Ее Зайчик через несколько месяцев будет поступать в университет. Муж даже в редкие минуты трезвого взгляда на мир не был в состоянии что—нибудь решить… Кира нервничала и ругала себя дурой. Ей не на кого оставить ребенка. Ей нельзя рисковать. Разведчик со стажем, она не зря имела оперативный позывной Кобра и обладала свойственным русским женщинам беспросветным бесстрашием отчаяния. Но оставить Зайчика без прикрытия… Кира слишком хорошо знала жизнь.
Ролик ныл в ССН, сетуя на судьбу-злодейку, приведшую его в разведку, на этот холодный и голодный пост, в то время как оперативники налоговой полиции сейчас снимают пенки с торговых точек и пользуются уважением и почетом. А здесь, даже если и выпасешь коммерческий секрет — все равно ССБ (служба собственной безопасности) продать не даст! Ни себе, ни людям, блин!..
— Хватит пищать! — отозвалась, наконец, Кира. — Вот девушка симпатичная идет… даже красавица. Сейчас к тебе выйдет, увидишь. Поговорил бы с ней, познакомился…
— Это в прикиде дворника-то?! — обрадованный тем, что она отозвалась, с новой силой взвыл Ролик. — Да она, если нормальная, в милицию на меня настучит! Вот… ползет… ничего мордашка… Только сапоги на ней дерьмо. Отстой! Армянский самопал за пятьсот рублей. Я в Баку женской обувью целый год торговал. Теперь влет секу, что почем.
— И что? — с интересом спросила Кира, недавно купившая дочери вполне приличные, по ее мнению, сапоги.
— Если на девчонке сапоги дешевле сотни баксов — не подойду ни за что! Такая же голытьба, как и я!
Кира свирепо раздула ноздри, но сдержалась, поинтересовалась холодно:
— А человеческие качества тебя не интересуют?
— Благосостояние и есть объективная мерилка человеческих качеств! — самозабвенно ответил Ролик. — Остальное все — пых!
В эфире повисла тишина.
— Ой, я осел! — сказал Ролик. — Ишак паршивый!.. Наставник, простите пожалуйста! Я совсем забыл, что у вас дочка!

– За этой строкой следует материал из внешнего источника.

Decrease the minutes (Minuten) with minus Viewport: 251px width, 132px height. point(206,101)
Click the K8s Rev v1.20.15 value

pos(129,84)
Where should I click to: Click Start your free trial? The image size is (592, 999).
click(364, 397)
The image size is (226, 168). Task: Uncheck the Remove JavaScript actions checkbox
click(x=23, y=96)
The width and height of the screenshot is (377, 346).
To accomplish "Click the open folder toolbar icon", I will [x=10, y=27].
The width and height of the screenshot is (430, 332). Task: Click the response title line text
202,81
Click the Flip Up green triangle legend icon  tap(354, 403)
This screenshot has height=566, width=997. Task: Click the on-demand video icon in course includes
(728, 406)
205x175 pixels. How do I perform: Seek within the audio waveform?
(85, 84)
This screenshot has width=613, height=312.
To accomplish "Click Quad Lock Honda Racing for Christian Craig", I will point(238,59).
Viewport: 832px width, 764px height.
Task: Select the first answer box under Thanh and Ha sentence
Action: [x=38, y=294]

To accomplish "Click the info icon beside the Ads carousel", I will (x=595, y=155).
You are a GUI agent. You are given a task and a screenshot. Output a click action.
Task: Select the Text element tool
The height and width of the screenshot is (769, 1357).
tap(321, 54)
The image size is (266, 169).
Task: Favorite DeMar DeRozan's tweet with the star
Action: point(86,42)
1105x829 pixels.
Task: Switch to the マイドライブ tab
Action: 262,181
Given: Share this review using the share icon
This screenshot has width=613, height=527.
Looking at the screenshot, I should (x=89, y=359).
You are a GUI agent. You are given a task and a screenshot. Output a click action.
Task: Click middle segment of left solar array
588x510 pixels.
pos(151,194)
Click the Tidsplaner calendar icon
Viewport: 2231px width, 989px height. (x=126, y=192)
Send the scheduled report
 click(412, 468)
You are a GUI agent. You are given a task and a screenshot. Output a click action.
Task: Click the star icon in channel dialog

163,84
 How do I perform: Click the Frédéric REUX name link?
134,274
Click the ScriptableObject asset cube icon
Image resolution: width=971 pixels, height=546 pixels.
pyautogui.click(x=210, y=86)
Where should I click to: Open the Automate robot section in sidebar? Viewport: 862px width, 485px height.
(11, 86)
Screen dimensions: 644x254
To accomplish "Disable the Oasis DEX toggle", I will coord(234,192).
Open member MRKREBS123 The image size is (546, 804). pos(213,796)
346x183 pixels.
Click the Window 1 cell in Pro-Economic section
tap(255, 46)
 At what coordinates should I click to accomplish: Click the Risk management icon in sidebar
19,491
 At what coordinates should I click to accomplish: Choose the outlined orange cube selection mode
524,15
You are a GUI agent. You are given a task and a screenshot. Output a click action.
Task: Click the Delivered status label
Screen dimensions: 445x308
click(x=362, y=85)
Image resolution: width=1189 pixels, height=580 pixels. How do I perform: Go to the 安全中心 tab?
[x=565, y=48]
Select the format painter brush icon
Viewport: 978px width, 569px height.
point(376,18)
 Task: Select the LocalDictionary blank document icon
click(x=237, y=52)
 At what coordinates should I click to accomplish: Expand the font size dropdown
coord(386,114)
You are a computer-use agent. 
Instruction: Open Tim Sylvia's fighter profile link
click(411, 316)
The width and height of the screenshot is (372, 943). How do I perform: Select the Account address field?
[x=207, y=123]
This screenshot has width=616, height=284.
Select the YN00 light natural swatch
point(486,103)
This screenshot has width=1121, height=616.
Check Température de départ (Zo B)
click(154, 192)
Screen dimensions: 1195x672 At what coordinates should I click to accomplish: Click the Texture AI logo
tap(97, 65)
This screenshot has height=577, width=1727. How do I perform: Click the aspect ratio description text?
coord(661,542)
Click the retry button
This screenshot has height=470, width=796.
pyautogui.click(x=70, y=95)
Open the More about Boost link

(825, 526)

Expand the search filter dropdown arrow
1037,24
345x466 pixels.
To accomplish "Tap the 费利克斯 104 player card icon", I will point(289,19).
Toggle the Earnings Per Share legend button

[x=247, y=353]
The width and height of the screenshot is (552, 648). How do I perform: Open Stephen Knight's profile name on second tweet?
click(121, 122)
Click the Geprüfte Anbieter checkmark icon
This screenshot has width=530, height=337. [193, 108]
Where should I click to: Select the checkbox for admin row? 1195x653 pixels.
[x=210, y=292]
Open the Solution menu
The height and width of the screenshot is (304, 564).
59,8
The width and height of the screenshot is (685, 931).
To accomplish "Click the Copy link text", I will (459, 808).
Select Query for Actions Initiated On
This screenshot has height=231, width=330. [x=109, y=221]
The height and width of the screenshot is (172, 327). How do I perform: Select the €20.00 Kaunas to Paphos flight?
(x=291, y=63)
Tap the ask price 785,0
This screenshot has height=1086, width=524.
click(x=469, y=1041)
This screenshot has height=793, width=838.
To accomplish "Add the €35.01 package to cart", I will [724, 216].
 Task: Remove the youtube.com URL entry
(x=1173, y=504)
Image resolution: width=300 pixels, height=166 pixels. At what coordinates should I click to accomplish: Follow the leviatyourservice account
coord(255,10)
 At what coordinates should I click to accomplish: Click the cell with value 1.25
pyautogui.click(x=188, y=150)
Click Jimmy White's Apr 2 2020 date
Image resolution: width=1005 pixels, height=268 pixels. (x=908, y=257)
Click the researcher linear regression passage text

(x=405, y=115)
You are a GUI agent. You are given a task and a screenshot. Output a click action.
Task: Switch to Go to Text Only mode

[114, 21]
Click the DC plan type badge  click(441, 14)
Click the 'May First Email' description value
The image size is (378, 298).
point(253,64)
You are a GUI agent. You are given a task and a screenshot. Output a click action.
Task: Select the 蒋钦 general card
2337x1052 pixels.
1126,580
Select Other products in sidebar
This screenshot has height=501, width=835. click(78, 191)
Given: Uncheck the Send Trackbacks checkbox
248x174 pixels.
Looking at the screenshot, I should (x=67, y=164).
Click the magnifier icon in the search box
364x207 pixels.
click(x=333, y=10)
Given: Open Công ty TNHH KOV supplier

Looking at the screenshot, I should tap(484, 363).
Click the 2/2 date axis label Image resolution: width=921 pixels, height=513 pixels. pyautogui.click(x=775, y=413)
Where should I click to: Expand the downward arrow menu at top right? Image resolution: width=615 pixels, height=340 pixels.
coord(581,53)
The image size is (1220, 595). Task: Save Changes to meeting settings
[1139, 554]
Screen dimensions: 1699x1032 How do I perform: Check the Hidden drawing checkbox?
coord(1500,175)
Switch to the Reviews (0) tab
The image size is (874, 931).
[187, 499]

Кира все молчала, недовольная тем, что Ролик угадал ее мысли. Никто не любит раскрывать свои слабые места. Стажер все ныл и просил прощения, напоминал о своих заслугах, и она сказала:
— В тебе, действительно, много хорошего. Только ложка дегтя портит бочку меда.
— А во мне нет бочки меда! — обрадовался прощению Ролик. — Во мне бочка дерьма, между прочим! Ложка меда ведь не портит бочку дегтя, верно?! Кира Алексеевна, что вы опять замолчали?! Я опять что-то не то брякнул?! Кира Алексеевна! Але! Смольный! Барышня! Наставник, не обижайтесь на дурака! Але! Проверка связи! Ну — так нечестно… Я тоже на вас обижусь. Не буду с вами разговаривать, пока сами не попросите, вот так! Все! Отбой! Конец связи!
Ролик обижался напрасно. Кира никак не могла ему ответить. Она даже приглушила рацию дрогнувшей рукой и сжалась в комок на переднем сиденье. Рослый мужчина с борцовской фигурой и внешностью — у него были красные, многократно переломанные уши — возник откуда ни возьмись во дворе. Секундой позже Кира сообразила, что он вышел из черного приземистого «форда», неслышно подкатившего закоулком сзади. Увлекшись пикировкой с Роликом, она не заметила чужую машину, потому что отодвинулась и не смотрела в зеркало заднего вида. Оттого ее как молнией поразило, когда темноволосый восточный батыр вдруг заглянул в салон через лобовое стекло, едва не приплюснув к нему свою не обезображенную интеллектом физиономию. Этого человека она видела, когда несколько месяцев тому назад вместе с Кляксой работала по Дабиру Рустиани [4]. «Это Кураев, — вспомнила тотчас Кира. — Он вел контрнаблюдение, прикрывая Рустиани. Он нас тоже видел».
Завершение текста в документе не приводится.